Binary classification of transcription factor binding sites (TFBS) using k-mer SVM and LS-GKM models, with motif interpretability analysis. Applied to two transcription factors with distinct binding properties: CTCF and SP1.
- Models: Linear k-mer SVM, LS-GKM (gapped k-mer SVM)
- Libraries: scikit-learn, NumPy, pandas, Matplotlib
- Data: ENCODE ChIP-seq narrowPeak datasets
- Scripts: Bash workflows for data preprocessing and model execution
This project explores sequence-based classification of transcription factor binding sites and evaluates whether learned sequence features correspond to known biological motifs. Two TFs with distinct binding characteristics were used as a comparative benchmark:
- CTCF — binds a long, highly specific ~20bp motif; key regulator of genome 3D organization
- SP1 — binds short, degenerate GC-box motifs; broad gene regulatory activity
Key design decisions investigated: input representation (one-hot vs k-mer frequency), negative sample strategy (dinucleotide shuffles vs flanking sequences), and sequence window length.

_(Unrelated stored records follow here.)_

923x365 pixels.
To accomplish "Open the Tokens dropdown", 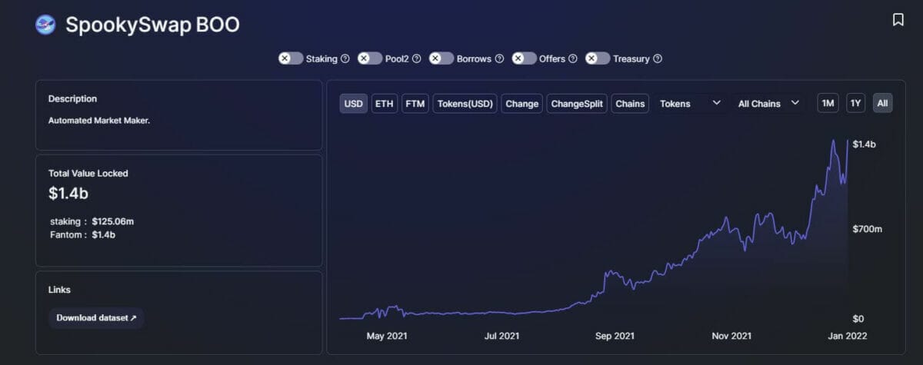I will pyautogui.click(x=689, y=104).
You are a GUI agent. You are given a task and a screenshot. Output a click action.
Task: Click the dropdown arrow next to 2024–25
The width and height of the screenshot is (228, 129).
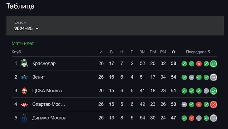pyautogui.click(x=37, y=28)
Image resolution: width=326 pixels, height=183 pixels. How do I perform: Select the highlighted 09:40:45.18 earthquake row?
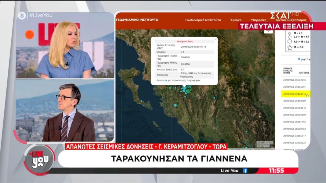295,94
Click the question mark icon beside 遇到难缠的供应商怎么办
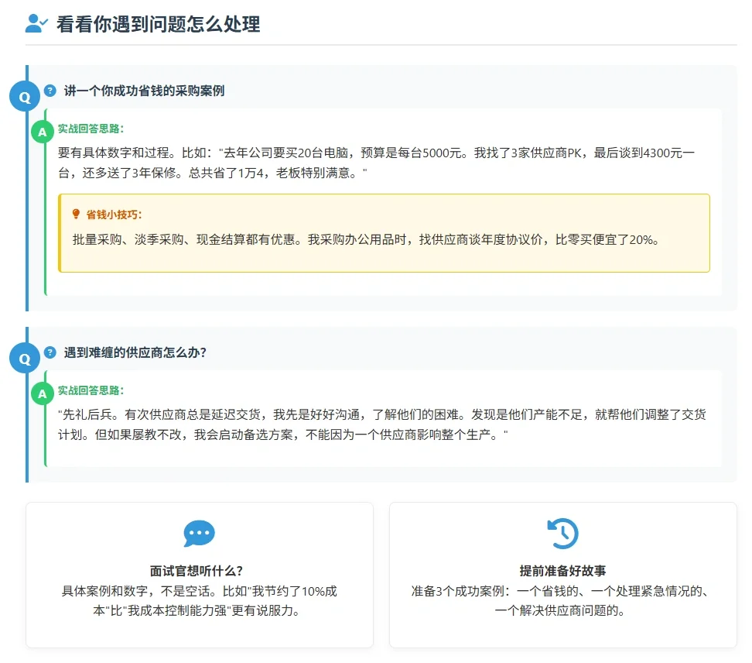This screenshot has width=752, height=663. click(50, 352)
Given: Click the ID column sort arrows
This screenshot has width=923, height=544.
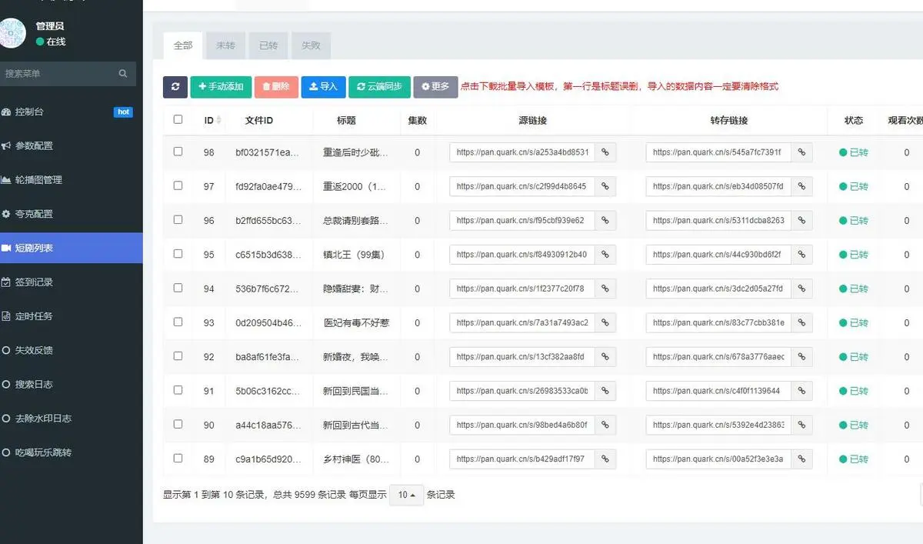Looking at the screenshot, I should pos(219,120).
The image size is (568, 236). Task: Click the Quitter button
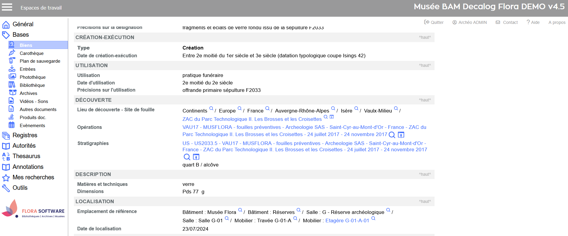pos(434,22)
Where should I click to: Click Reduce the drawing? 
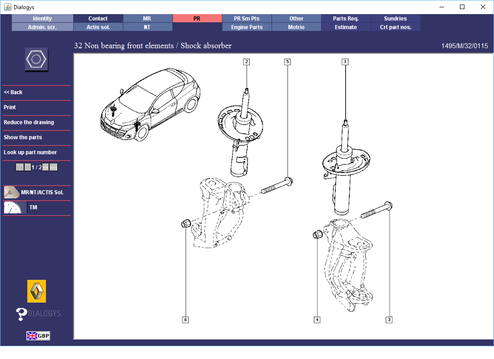click(x=29, y=122)
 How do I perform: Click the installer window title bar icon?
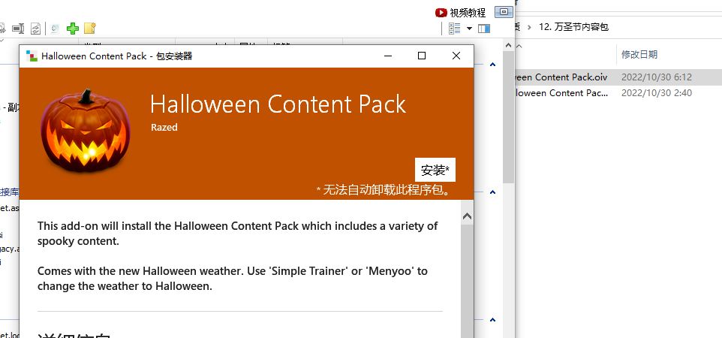[x=32, y=56]
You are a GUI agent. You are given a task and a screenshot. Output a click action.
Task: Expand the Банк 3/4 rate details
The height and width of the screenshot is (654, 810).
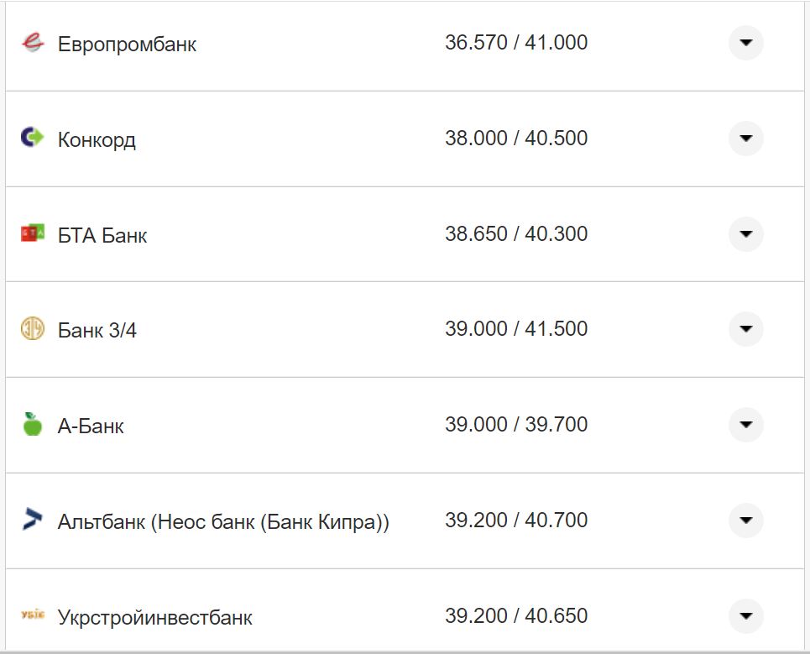[x=745, y=329]
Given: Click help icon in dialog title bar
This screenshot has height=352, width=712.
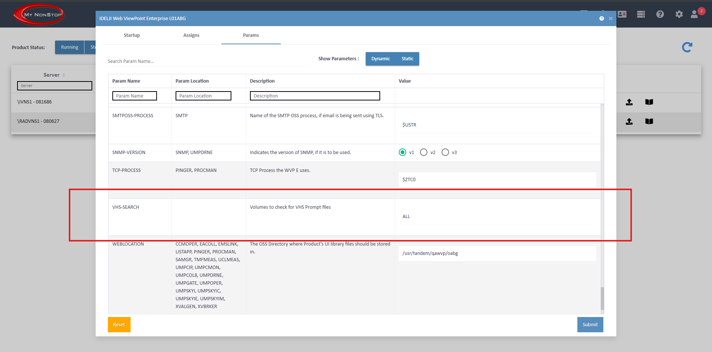Looking at the screenshot, I should point(602,19).

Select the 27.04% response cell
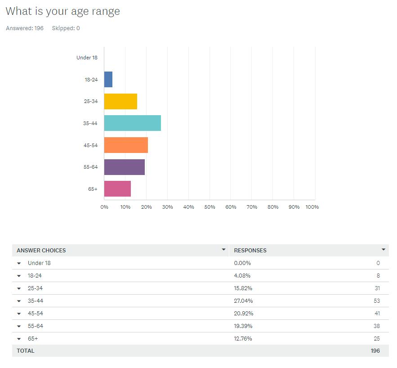[243, 301]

ChIP-seq narrowPeak datasets from ENCODE:
- SP1: ENCFF769YSM
- CTCF: ENCFF144XRE
Train/test splits were performed by chromosome (Train: chr1–chr19; Test: chr20–chr22, X, Y) to prevent data leakage and ensure generalization to unseen genomic regions.
| Model | TF | Window | AUROC |
|---|---|---|---|
| Linear SVM | SP1 | 30bp | 0.56 |
| Linear SVM | SP1 | 200bp | 0.80 |
| Linear SVM | CTCF | 50bp | 0.83 |
| LS-GKM | SP1 | 30bp | 0.55 |
| LS-GKM | SP1 | 200bp | 0.89 |
| LS-GKM | CTCF | 50bp | 0.88 |
| Model | TF | Result |
|---|---|---|
| Linear SVM | CTCF | Top 50 k-mers significantly enriched for canonical motif vs random (p < 1e-4) |
| LS-GKM | CTCF | Top 50 k-mers significantly enriched for canonical motif vs random (p < 1e-4) |
| Linear SVM | SP1 | No significant PWM alignment (p = 0.08) |
| LS-GKM | SP1 | No PWM alignment (p = 0.5), but significant CpG enrichment (p = 2e-4) |
- k-mer frequency outperforms one-hot encoding as input representation for both TFs
- Dinucleotide-shuffled negatives yield better model discrimination than flanking sequences
- SP1 requires longer sequence windows (200bp) due to its degenerate binding motif; CTCF performs well at 50bp
- LS-GKM consistently outperforms linear SVM across conditions
- CTCF motif is recoverable from both models despite lack of explicit positional modeling, consistent with its strong, specific consensus sequence
- SP1 k-mers reflect GC-box composition rather than a positional motif, consistent with its known binding degeneracy
Model performance is strongly influenced by negative sample choice and input representation. SP1 binding site prediction is inherently more difficult than CTCF due to its degenerate GC-box motif and tolerance for sequence variation. Interpretability analysis reveals TF-specific differences in what the model learns: positional motif recovery for CTCF vs compositional enrichment for SP1.
pip install scikit-learn numpy pandas matplotlibLS-GKM requires a separate installation — see the LS-GKM GitHub. Bash scripts for data preprocessing are in the bash_scripts/ directory.